## Your goal
Pull out every line below that holds the word "Given".

## Stored entries
==*==

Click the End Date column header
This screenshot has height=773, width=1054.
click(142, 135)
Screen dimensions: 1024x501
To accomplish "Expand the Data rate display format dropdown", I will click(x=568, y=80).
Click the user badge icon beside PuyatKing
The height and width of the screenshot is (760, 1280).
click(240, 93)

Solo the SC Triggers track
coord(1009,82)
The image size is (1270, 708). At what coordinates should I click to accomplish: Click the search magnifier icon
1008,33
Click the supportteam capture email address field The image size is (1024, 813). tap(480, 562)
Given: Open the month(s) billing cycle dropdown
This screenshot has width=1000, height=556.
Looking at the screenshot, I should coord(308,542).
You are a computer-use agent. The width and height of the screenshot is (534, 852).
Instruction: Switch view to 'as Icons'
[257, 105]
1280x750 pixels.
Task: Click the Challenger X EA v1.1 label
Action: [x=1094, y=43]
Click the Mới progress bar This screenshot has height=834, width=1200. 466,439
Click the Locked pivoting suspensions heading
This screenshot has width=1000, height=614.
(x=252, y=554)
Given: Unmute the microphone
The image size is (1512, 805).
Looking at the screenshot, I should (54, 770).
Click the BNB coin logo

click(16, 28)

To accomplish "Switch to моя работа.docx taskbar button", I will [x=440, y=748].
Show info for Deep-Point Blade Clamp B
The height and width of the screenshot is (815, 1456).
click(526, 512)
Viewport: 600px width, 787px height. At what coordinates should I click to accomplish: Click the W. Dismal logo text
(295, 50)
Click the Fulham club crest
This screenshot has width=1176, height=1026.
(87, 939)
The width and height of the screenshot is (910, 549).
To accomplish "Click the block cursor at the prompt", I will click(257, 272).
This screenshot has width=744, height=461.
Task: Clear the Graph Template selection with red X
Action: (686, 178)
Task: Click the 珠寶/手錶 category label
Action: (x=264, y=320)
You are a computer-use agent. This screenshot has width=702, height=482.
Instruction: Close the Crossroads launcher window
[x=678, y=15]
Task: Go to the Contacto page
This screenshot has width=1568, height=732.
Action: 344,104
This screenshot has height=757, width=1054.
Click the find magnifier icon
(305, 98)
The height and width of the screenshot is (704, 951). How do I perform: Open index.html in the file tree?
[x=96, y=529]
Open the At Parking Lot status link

==*==

## Solution for this task
Given: Open the month(s) billing cycle dropdown
Given: Unmute the microphone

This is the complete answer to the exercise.